If I had to describe Payne’s work, I would say it’s broken into distinct periods. From Citizen Ruth to Election to About Schmidt, he was centered on the Midwest American experience. Since he was raised in Omaha, Nebraska, that makes sense; he wrote from a place of understanding. Sideways marked a change in aesthetics and setting, which continued into The Descendants. We’re now in a strange period for the director. He directed a sort of return to his roots in Nebraska but then took a wild left turn with Downsizing, which was a box office bomb and poorly received. Because Payne’s work is so distinctly American, I wanted to see what it communicates about the culture over the three decades the director had been making films.
Ruth Stoops (Laura Dern) is a collapsing human being. She’s an addict who will do almost anything to get money to purchase drugs.
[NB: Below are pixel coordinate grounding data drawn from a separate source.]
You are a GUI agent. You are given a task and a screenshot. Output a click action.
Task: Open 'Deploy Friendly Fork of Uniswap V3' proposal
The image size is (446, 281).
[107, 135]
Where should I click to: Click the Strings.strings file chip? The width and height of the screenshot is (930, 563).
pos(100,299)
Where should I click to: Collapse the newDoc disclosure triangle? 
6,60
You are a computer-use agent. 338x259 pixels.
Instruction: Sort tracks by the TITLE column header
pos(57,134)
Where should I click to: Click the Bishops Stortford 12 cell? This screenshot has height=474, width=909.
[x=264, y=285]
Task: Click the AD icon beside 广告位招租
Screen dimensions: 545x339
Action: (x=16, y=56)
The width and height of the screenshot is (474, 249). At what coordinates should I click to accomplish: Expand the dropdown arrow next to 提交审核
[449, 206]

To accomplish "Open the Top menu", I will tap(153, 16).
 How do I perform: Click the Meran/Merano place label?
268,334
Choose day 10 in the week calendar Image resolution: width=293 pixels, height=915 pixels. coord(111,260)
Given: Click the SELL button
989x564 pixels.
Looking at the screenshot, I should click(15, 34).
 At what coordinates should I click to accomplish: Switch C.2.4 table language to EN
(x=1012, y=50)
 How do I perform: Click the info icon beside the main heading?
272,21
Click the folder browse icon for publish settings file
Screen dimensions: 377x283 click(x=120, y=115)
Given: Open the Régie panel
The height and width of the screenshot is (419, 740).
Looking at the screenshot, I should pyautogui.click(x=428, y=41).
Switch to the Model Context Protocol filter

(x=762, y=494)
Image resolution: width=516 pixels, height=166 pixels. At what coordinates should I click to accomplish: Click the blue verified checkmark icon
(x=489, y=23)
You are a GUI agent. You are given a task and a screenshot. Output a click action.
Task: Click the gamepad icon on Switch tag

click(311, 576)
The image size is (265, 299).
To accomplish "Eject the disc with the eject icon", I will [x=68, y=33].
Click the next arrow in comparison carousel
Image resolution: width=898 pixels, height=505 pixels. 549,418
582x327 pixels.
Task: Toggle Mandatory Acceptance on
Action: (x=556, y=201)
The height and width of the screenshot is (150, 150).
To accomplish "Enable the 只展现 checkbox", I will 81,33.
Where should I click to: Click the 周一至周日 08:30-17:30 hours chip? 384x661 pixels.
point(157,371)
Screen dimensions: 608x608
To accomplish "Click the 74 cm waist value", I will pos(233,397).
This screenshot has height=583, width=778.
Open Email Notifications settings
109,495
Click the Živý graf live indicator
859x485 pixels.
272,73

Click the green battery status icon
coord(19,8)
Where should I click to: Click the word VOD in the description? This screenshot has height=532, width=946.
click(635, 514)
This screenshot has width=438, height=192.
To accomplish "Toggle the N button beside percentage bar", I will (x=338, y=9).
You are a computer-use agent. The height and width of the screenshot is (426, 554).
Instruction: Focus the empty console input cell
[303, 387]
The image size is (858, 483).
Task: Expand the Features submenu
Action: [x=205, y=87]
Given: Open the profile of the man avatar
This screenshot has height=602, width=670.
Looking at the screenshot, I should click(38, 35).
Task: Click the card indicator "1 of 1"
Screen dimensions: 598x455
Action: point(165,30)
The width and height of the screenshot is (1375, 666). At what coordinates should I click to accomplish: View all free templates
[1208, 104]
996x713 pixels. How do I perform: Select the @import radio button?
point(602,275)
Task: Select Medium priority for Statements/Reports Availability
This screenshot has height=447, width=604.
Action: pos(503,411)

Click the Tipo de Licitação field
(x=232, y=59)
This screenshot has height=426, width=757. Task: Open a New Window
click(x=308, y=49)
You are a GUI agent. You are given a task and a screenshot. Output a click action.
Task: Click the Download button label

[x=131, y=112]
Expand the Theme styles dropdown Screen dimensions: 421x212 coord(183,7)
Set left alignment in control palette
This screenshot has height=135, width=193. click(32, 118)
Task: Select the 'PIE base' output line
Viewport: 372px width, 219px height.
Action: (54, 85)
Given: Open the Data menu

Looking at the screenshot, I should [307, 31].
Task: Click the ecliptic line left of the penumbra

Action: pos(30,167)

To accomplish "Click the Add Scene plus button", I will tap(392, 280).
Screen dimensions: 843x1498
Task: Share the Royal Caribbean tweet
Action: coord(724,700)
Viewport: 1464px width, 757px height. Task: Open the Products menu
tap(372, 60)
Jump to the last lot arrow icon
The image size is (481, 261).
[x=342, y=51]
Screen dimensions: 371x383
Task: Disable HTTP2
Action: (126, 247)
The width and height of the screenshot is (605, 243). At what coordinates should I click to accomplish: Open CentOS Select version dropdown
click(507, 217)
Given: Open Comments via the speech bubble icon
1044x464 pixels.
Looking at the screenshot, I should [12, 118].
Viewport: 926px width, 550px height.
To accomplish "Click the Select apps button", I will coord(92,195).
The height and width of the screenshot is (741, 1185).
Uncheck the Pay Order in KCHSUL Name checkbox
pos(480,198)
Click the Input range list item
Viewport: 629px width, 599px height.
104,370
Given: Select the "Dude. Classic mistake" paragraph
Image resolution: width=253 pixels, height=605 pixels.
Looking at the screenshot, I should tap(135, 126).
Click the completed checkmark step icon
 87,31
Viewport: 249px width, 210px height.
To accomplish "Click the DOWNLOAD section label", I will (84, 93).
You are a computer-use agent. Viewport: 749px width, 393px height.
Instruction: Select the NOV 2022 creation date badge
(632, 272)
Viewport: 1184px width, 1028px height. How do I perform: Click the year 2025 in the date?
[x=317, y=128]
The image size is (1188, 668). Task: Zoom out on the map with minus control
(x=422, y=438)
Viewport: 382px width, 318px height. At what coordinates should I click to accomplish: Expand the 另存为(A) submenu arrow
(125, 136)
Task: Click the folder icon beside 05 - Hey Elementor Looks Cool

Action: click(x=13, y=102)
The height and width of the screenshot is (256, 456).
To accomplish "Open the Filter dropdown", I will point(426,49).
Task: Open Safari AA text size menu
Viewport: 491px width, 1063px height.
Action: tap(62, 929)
Her drugs of choice are not simply weed or something innocuous but huffing glue and other chemicals that cause her to black out. Ruth already has four children, all of whom are in the state’s custody due to her negligence. After being arrested for vagrancy and drug use, Ruth learns she is pregnant again, and the judge discreetly tells her after the arraignment that if she were a responsible person, she would terminate. She’s bailed out by Norm and Gail (Kurtwood Smith & Mary Kay Place), radical right-wing Evangelicals obsessed with stopping abortions. They encourage Ruth to keep the baby and believe that through their goodwill and prayer, she will straighten out her life. Meanwhile, a group of abortion-rights activists also want to take Ruth into their care and encourage her to abort. Lost within all of this is Ruth’s autonomy as a human being.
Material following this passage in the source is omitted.